Take the biblical texts. Here are a selection of the many suggested, and why I don’t think they can be used to argue God chose Trump as President:

“I form the light and create darkness, I bring prosperity and create disaster. I, the Lord, do all these things” (Isaiah 45:7). This doesn’t say that every time there’s prosperity or disaster God does it; it just says he does it. And it has nothing to do with Trump’s election.

“The lot is cast into the lap, but its every decision is from the Lord” (Proverbs 16:33). An election is not the same as a roll of the dice.

“We know that in all things God works for the good of those who love him, who have been called according to his purpose” (Romans 8:28). Amen and amen. God will bring good out of evil; it’s what he does.

“He changes times and season; he sets up kings and deposes them” (Daniel 2:21). The clear biblical witness is that God is active in biblical history; no argument there. But whether his involvement extends to dictating the result of a US presidential election is a different matter entirely.

So, you see where I’m going here. A text without a context is a pretext.

Christianity Today Writes that God Does Not have Plans for the Lives of Individuals

From Christianity Today:

God has a wonderful plan for your life.

It’s evangelical orthodoxy, on a par with belief in substitutionary atonement and the sanctity of Spurgeon. It’s part of the salvation package, along with forgiveness of sins and life everlasting. Christianity isn’t just true, it offers the sure and certain knowledge that whatever happens to you is God’s will. If you don’t like it, it’s because you haven’t understood it.

I don’t believe a word of it.

And:

Where does the idea that God has our lives mapped out for us come from? Biblically, it’s often related to Jeremiah 29: 11, “‘For I know the plans I have for you,’ declares the Lord, ‘plans to prosper you and not to harm you, plans to give you hope and a future.'” There are other verses that speak of him working behind the scenes to bring about a particular result.

The trouble is that in too much evangelical rhetoric, these verses have had a weight put on them that they can’t possibly bear. So we’re forced into all sorts of mental gymnastics to try to justify the idea that God has a plan for each individual, even when this idea so clearly fails the test of experience. I’m sorry, but I don’t believe God’s plans for anyone include bereavement, divorce, redundancy or large-scale tragedy.

Flowers on Theistic Fatalism of Calvinism

Arminian Leighton Flowers writes:

It’s interesting to me that when a Calvinist seeks to defend against the charge of being a “Theistic Fatalist” he often argues “God not only ordains the end; but also the means” as if that is a point the Theistic Fatalist would in anyway deny.

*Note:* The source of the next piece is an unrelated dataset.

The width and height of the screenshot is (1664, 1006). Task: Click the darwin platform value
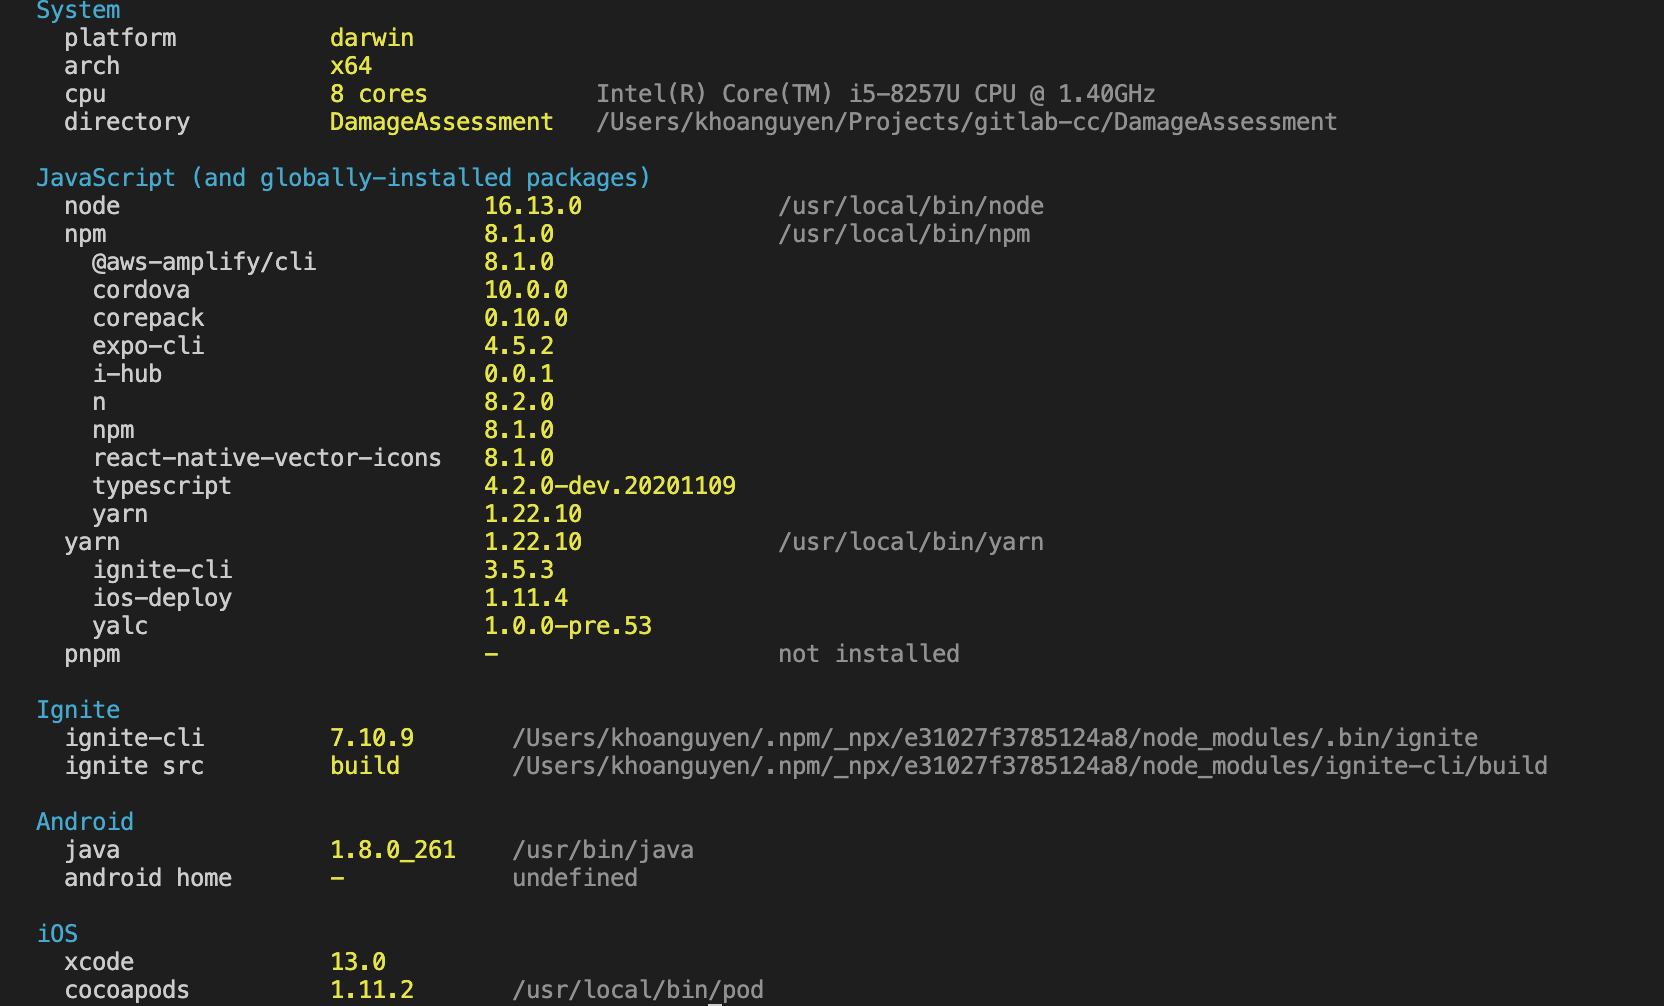pyautogui.click(x=371, y=37)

That argument does not avoid the charge of Theistic Fatalism, but in fact affirms it. For what is Theistic Fatalism if not God’s determination of not only the ends but every single desire, thought and action (i.e. “means”) that bring about those ends?

What do the Calvinists think this qualification is accomplishing in their effort to distinguish themselves from the Theistic Fatalist? The belief that God unchangeably causes every meticulous detail of both the ends and their given means is at the very heart of Theistic Fatalism.

Are there Theistic Fatalists out there arguing, “God doesn’t determine the means,” while the Calvinists are going around correcting them saying, “No, no, no God does control the means too?” Of course not. Both systems of thought clearly affirm God’s cause of all things, including the ends and their respective means.

So, what is the Calvinist seeking to accomplish by pointing out a common belief that Calvinists share with Theistic Fatalists?

It appears to me the only real difference between a Theistic Fatalist and a Compatibilistic Calvinist is that the latter refuses to accept the practical implications of their own claims in order to remain consistent with the clear teaching of the Bible.